阪神タイガース暗黒時代の名場面②巨人・槙原投手との不思議な相性

世の中には不思議な縁といったものがある。これは否定できないと思います。

タイガースファンで、巨人の槙原寛己投手に悪い印象を持っている人はあまりいないのではないでしょうか。

槙原投手は、タイガースファンの間で後世まで語られるような伝説的なシーンで、相手投手として二度登場しているのです。

伝説のバックスクリーン3連発。相手投手は…?

タイガースファンにとって最も印象的なシーズンといえば、バース・掛布・岡田を中心とした猛虎打線を擁して、1985年の日本一となったシーズンが挙げられます。そのシーズンを象徴するようなシーンとして今も語られるのが、4月17日の対巨人2回線で放たれた、バース・掛布・岡田によるバックスクリーンへの3者連続ホームラン。

この日を境に猛虎打線に火がついて、タイガースはセリーグを制するのですが、このバックスクリーン3連発の相手投手が、槙原寛己投手でした。

槙原投手自体は決して悪い投手ではありません。キレの良いストレート・フォーク・スライダーを駆使し、特に90年代の巨人投手陣の柱として活躍。1994年には完全試合も達成しています。

しかし、相手とシチュエーションが悪かった。この年のタイガース打線は良い選手がそろったうえで、その選手全てが好調で、本来の実力が発揮されるという、奇跡的な条件が整っていたのです。

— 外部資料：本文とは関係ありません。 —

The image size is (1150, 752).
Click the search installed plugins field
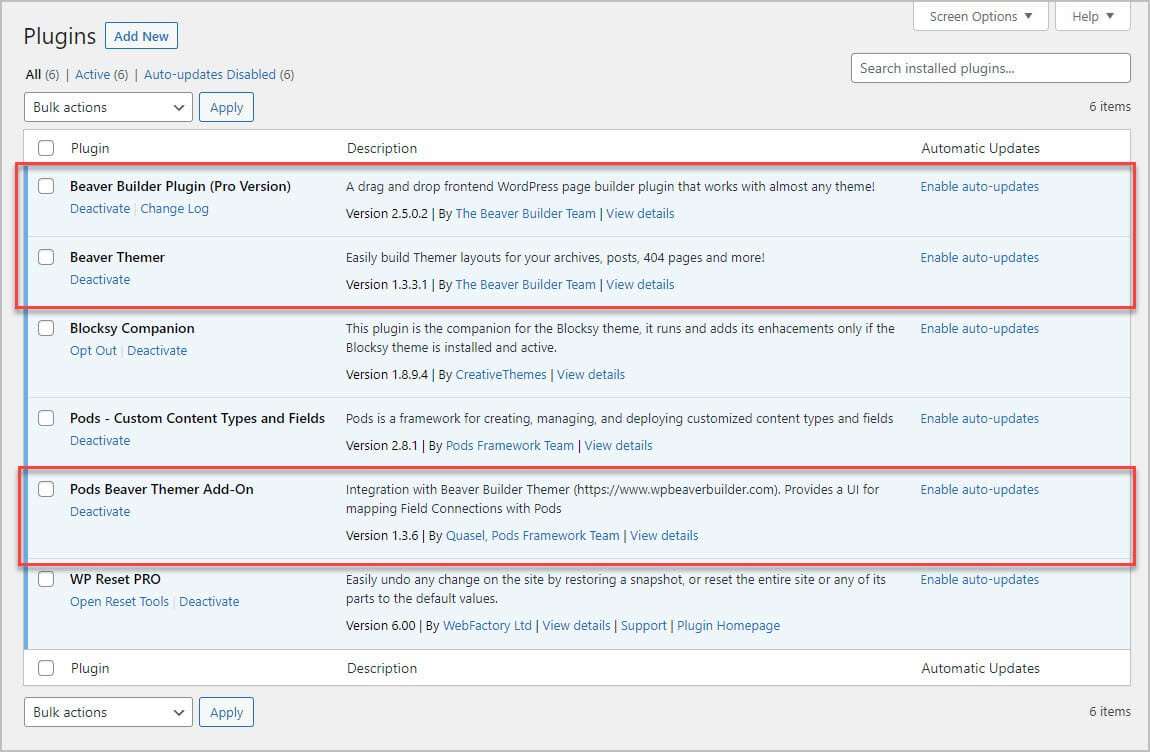pos(990,68)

クリーンナップの3人がシーズン中欠場もなく、全て規定打席に到達し、さらに3人とも3割を打ち、ホームランを30本以上打つ打線というのはあまり見たことがありません。さらに1番打者の真弓までが、3割・30本を達成していたのですから、相手投手にしてみたら、相当な脅威だったでしょう。

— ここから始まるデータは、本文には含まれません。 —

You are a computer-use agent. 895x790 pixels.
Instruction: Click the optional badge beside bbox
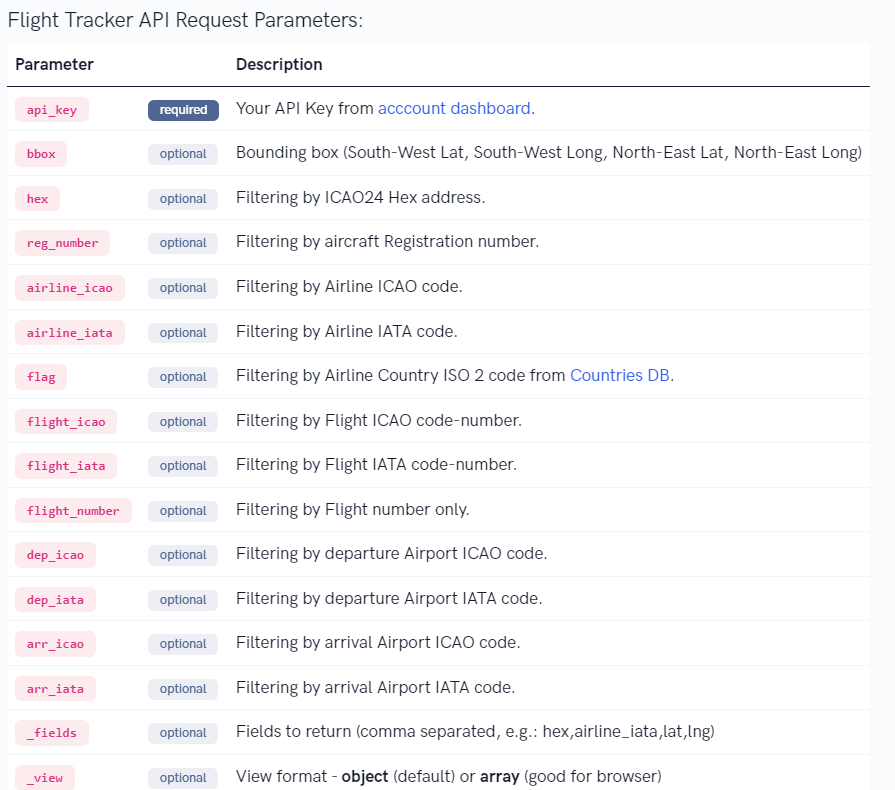[183, 154]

誰かが火付け役にならなければならない。それがたまたま巨人の槙原投手であったに過ぎません。

相手がにっくきジャイアンツの投手だった。そして、球場が甲子園であった。…槙原投手には気の毒ですが、タイガースファンが後々まで語り草にするには十分な条件が揃っていたのです。

暗黒時代に光り輝く敬遠球サヨナラタイムリ

それから14年後の1999年シーズン。槙原投手は巨人の先発の柱として活躍したのち、ストッパーに転向。タイガースは1985年の日本一ののち、長期にわたる暗黒時代に突入。現状打破のために、スワローズを日本一に導いた野村克也を監督に迎え、チームの立て直しを図っていました。

当時のタイガースファンはいまだに85年の栄光を夢見て、毎年最下位争いを繰り広げているチームを応援し続ける暗黒の時代でした。

毎年、折り返しとなるオールスター戦くらいまでは上位にいるのですが、シーズンが終わってみると定位置である最下位が確定している。その繰り返し。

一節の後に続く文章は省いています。